If the clients want to have this building for 20, 30 or 40 years, they've got to ensure that due care is taken during construction.

Too often this is not the case in the Gulf. With the rising popularity of the design and build model of construction, lifecycle costs are a last consideration as contractors are given a project, a price and a timeframe to complete. “They’re looking to build a functional building but they’re not really looking at it having a 25-year lifecycle,” says Lowndes. “And this is where the consultants and the clients perhaps need to be more involved in the decision-making process. Because if the clients want to have this building for 20, 30 or 40 years, they’ve got to ensure that due care is taken during construction. Whereas, unfortunately, they just receive the building handed over to them.”

In the Gulf’s unique market, both for climate and characteristics, the company’s products and solutions are often adapted to fit prevalent trends. “Admixtures make up a large part of what we do here,” explains Lowndes, “but we’re finding more and more that because of the type of build, there’s less concrete being used in some of these high towers than there is in large civil projects.

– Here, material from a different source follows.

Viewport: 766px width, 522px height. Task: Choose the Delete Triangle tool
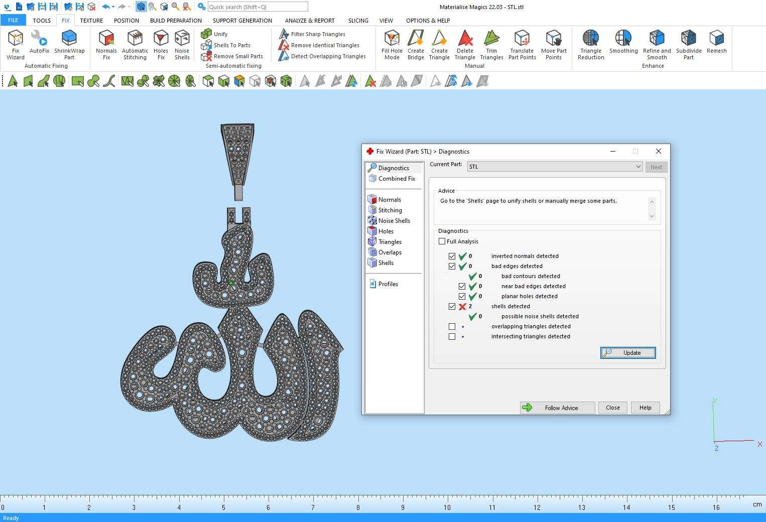pyautogui.click(x=465, y=44)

So we’re looking more into the industrial flooring, decorative flooring and building products side of the market, while we still have a stable and growing base for the admixtures.”

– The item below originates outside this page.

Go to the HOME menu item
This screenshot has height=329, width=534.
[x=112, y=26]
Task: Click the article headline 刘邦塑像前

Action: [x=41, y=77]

The speed of build in the GCC is another factor that affects Degussa Construction Chemicals’ solutions offering. With responsibility for the GCC countries, Lowndes says that Dubai is by far the biggest and most dynamic market for the company. To keep in step with the race for project completion in the burgeoning emirate, Degussa Construction Chemicals has placed much emphasis on products and solutions that facilitate the needs of this fasttrack market.

“It seems that the speed of construction takes priority here,” observes Lowndes. “Therefore a lot of our products or systems now are enabling contractors to attain the strict schedules that they’re committed to. Products such as those enabling the faster placement of concrete or the easier application of coatings or flooring systems.”

“Speed is something that a lot of people are looking at, but we don't want speed at the sacrifice of quality. And that's why we like to focus on lifecycle; because you still need the speed for the construction to get your unit operational and therefore to get revenue, but you don’t want to be spending that revenue eight years down the road on something that could have been avoided.” Another product adaptation that Degussa Construction Chemicals has made in the Gulf is what it calls to ‘tropicalize’. Many chemical products from Europe simply cannot withstand the searing temperatures that exist 

here. Therefore, their formulations are altered slightly to perform in this climate. Lowndes says this actually means the products and systems here are of a higher performance specification than in Europe. For this reason, the company puts a lot of time and resources into training specialist contractors in correct application procedures.

“One of the big issues with the main contractors is that they tend to sub-contract a lot of the specialist work because it’s usually time consuming,” explains Lowndes. “So you’ve got to make sure that your products are being applied correctly and that they’re the correct products for the application as well.”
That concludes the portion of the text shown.